私達の日常生活では埋葬について詳しく知る機会は少なく、当事者になってみてはじめて困ってしまうという事の方が多いのです。その背景には、核家族が増え離れて暮らす家族にとって納骨する場所は悩みの種となってしまうからです。遺族が誰も住んでいない土地にお墓だけがあり長年放置されてしまっているという現実も多く、自分の後の後継者のいない人にとっても、お墓は大変な重荷となってしまう場合もあります。そこで最近では、そのような背景を考え色々な埋葬方法が提案されていますので参考になります。
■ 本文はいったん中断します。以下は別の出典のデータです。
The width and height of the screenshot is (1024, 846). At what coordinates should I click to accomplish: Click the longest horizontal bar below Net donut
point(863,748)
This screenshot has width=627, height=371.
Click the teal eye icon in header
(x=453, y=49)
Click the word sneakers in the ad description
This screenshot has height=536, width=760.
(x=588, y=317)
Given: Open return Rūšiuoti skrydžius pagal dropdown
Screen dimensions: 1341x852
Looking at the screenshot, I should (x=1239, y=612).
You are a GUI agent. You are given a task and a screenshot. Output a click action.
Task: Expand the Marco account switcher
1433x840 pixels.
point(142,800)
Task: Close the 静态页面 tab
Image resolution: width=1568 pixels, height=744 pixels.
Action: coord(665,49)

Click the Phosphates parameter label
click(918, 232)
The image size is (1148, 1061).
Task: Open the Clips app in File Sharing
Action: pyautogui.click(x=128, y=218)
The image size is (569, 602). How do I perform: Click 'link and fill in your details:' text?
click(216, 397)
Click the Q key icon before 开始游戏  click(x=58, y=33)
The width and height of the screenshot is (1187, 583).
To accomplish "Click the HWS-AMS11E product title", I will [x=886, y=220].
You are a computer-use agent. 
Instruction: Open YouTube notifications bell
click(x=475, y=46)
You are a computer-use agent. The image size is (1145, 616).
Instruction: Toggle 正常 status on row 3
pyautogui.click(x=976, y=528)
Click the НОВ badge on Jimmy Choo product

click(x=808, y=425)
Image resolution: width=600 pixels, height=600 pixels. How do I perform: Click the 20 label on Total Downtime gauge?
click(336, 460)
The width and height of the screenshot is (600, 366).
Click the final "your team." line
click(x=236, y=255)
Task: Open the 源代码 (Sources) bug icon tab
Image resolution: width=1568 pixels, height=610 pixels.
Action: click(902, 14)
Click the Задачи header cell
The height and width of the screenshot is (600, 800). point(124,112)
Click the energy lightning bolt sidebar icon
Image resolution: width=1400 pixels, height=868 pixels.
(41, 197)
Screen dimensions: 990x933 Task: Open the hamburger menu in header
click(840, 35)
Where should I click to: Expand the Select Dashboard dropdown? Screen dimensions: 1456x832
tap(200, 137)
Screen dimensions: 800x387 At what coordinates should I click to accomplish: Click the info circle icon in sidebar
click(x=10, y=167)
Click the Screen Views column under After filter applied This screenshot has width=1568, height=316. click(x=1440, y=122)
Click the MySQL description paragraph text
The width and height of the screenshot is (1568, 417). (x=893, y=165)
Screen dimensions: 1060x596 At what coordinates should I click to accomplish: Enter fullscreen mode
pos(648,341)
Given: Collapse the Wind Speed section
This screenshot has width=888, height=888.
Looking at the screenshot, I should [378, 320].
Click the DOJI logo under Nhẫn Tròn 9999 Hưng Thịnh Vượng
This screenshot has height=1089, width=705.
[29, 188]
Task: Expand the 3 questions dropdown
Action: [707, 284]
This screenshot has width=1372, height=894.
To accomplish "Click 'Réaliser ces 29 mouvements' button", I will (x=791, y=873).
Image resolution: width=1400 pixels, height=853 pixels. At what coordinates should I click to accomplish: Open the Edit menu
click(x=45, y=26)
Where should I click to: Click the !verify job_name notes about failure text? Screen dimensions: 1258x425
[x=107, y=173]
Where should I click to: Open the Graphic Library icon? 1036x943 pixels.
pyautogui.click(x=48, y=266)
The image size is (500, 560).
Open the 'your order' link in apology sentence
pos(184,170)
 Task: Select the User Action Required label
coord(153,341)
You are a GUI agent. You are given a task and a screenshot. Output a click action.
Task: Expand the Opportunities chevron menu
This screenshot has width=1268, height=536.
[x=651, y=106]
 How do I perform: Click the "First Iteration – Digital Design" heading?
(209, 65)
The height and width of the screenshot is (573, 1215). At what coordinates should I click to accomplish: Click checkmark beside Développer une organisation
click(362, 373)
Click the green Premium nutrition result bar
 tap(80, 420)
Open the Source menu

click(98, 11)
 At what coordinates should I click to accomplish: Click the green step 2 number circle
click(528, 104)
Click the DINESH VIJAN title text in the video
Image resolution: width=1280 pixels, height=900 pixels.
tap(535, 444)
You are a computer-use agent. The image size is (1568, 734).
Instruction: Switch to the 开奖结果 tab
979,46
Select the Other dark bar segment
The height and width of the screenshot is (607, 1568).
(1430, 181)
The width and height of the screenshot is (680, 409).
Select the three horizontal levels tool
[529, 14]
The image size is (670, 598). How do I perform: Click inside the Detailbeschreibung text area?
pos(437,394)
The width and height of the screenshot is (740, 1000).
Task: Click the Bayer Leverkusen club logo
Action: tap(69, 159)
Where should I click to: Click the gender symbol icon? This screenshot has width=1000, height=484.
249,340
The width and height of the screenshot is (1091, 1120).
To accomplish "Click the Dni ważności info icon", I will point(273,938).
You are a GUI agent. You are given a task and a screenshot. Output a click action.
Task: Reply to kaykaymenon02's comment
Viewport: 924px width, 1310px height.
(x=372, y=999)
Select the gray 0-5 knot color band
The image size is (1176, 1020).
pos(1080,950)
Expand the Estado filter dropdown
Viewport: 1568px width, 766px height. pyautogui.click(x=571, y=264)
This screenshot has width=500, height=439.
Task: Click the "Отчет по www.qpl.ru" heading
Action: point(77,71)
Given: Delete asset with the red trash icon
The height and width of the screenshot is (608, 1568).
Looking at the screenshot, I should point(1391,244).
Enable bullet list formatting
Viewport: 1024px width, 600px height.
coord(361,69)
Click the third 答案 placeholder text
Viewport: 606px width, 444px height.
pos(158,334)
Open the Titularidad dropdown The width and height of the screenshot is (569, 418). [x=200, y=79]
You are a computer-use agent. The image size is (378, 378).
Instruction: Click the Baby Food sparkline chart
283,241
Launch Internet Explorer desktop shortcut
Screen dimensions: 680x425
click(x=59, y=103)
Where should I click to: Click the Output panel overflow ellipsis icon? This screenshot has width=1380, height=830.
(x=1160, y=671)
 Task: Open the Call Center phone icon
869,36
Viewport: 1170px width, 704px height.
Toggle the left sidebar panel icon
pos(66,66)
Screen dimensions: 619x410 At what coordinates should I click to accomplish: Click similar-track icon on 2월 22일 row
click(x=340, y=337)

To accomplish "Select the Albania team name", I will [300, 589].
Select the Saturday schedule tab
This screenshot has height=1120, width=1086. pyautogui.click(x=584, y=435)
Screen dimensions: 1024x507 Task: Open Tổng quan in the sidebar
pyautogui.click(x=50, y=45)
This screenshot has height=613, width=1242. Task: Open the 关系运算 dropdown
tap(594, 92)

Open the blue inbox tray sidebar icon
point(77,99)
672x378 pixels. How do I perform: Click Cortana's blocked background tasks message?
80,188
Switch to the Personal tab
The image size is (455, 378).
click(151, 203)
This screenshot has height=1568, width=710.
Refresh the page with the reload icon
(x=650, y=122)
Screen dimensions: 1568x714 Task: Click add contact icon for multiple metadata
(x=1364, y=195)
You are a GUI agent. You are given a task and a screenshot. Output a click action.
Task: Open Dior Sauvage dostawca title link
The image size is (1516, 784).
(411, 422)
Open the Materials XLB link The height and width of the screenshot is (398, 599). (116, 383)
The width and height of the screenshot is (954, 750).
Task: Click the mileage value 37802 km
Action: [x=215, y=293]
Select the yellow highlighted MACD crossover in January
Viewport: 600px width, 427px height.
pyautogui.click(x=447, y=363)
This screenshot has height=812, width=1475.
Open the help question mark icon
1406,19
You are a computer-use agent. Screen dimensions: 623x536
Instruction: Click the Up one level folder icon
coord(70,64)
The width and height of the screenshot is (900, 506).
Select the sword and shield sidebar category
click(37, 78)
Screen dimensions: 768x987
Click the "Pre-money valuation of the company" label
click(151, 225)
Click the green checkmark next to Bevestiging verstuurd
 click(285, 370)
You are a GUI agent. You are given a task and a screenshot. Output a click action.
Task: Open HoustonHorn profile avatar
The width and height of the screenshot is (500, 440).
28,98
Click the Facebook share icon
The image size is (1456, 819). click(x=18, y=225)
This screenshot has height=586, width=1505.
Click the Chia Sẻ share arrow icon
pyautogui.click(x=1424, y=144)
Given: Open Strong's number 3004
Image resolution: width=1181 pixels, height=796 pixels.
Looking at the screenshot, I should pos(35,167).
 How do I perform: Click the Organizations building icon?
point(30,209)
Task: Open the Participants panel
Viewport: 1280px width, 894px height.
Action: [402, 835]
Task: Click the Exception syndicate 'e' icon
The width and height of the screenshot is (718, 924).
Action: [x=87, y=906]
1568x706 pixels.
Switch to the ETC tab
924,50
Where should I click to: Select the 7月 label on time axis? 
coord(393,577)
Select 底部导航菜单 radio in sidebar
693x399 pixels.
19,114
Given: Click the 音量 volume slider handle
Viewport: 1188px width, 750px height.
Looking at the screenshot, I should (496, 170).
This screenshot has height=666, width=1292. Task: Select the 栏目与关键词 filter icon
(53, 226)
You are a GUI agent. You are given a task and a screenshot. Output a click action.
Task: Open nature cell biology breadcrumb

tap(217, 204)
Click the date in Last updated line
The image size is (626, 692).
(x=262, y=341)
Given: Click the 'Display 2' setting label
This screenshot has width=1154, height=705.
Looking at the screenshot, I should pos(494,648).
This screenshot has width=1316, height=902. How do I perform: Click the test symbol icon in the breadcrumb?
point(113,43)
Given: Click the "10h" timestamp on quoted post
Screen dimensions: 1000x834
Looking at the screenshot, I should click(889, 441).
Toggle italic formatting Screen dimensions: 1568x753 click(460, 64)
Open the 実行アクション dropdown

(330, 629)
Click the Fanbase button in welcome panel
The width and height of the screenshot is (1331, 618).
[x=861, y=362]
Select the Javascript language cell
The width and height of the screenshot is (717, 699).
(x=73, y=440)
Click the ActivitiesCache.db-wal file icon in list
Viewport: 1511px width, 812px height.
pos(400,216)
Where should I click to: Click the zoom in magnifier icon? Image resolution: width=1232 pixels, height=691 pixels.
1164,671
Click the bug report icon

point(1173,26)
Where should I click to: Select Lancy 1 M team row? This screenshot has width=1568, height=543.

お墓を持たない供養が注目を浴びていますので少しだけ紹介します。墓じまいといって今までのお墓を取り壊して永代供養を各お寺にお願いしてしまう方法があります。お寺によって50年間程の期間を設けて供養するという契約もあります。お骨は、骨のかたちがある状態で勝手に埋めることは出来ません。ミリ単位に粉砕するなど粉状以下にしてから海上などへ散骨する事は、罰せられるような違法行為にはなりませんので、専門の業者などに依頼して粉砕や海上散骨なども故人が望まれる供養法として多く行われています。同じ方法でお骨を処理して墓石の代わりに記念樹などの下に散骨する樹木葬などを行っている墓園もあります。また、粉砕したお骨の一部だけを手元に置きペンダント型の物に入れて身に付けたり、小さな骨壺に入れ手元だけで供養する手元供養を望む遺族も増えてきています。お骨を炭素化してダイヤモンドに変えて手元供養として身に付けているという方法も新しく出てきていますし、宇宙へ飛ぶなどという未来的な方法を提案している会社もあるようで、お墓へ埋葬しなければならないという思考の枠は大きく変化してきています。

お墓については、意外に家族でも葬儀の事よりも話題にしやすく何かの機会に話し合っておく事も大切です。新しくお墓を建てるにも、お墓を無くすにもお金はかかる事ですので、家族間でトラブルになる前に色々な方法があることを知って解決しておくと良いでしょう。